Giugno 17, 2024

 

Erano le prime ore del mattino quando nella Casa di Reclusione (nuovo complesso) di Corigliano Rossano un detenuto italiano, di origini crotonesi, ristretto nel reparto media sicurezza, si è scagliato contro due assistenti capo e l’ispettore di sorveglianza.
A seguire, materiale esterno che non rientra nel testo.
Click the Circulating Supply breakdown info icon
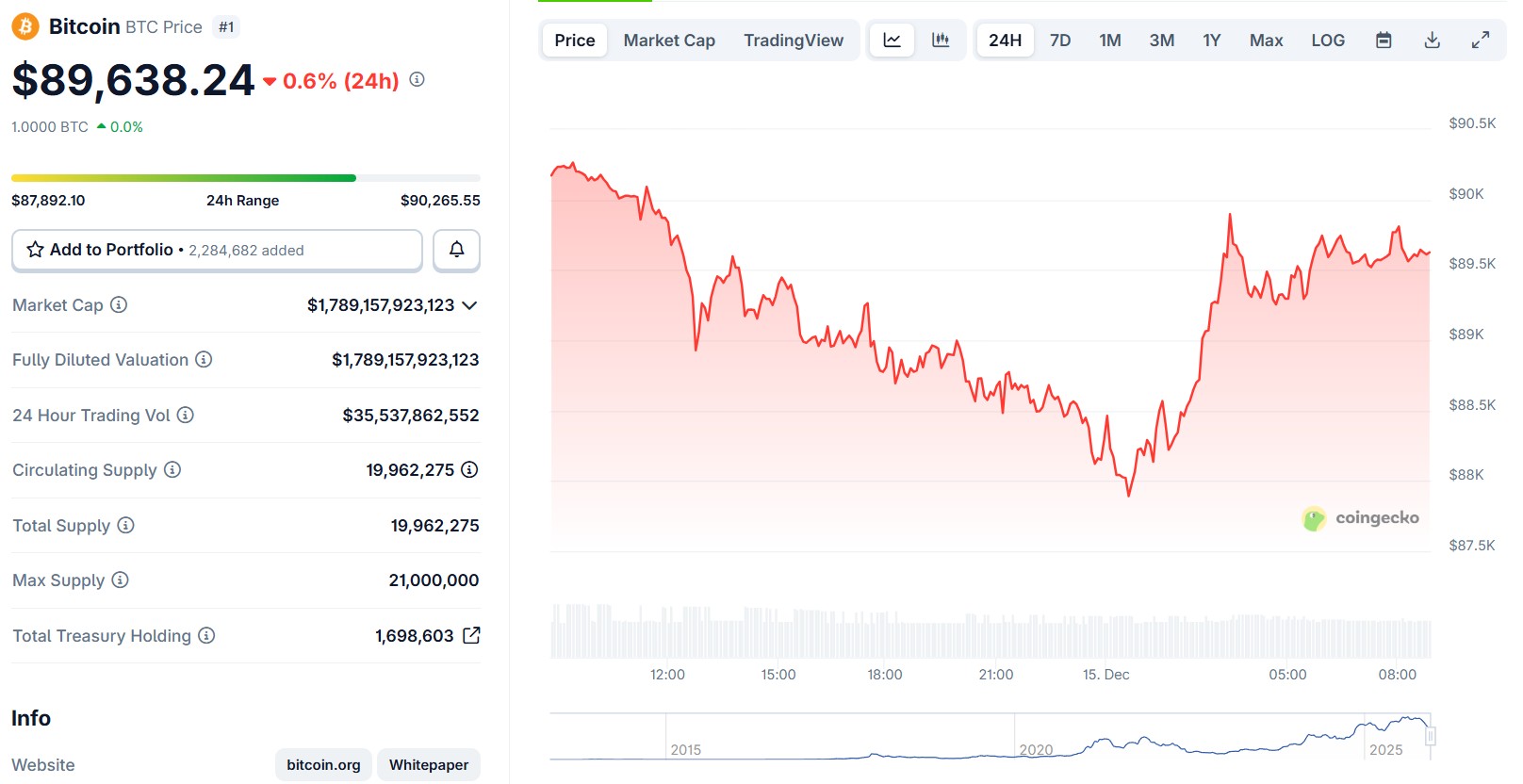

Nel corso di una perquisizione nella sua cella, gli agenti avevano rinvenuti soldi e oggetti non consentiti, stranamente in suo possesso malgrado siano espressamente vietati.

Portato nell’ufficio della sorveglianza generale, il detenuto si è scagliato contro l’ispettore, poi sugli Agenti, procurando loro ferite alle mani, alle braccia e varie escoriazioni.Per loro la prognosi è di dieci giorni.
Grazie alla prontezza del personale in quel momento in servizio, la situazione si è subito normalizzata ed il detenuto violento è rientrato nella sua cella.
Il Si.N.A.P.Pe Calabria, tramite il segretario regionale Roberto Magro, deplora l’accaduto, augura una pronta guarigione ai poliziotti coinvolti nell’aggressione; e inoltre chiede ai Vertici dell’Amministrazione Penitenziaria di adottare incisivi provvedimenti a carico del detenuto, affinché possa scongiurarsi il ripetersi di simili eventi.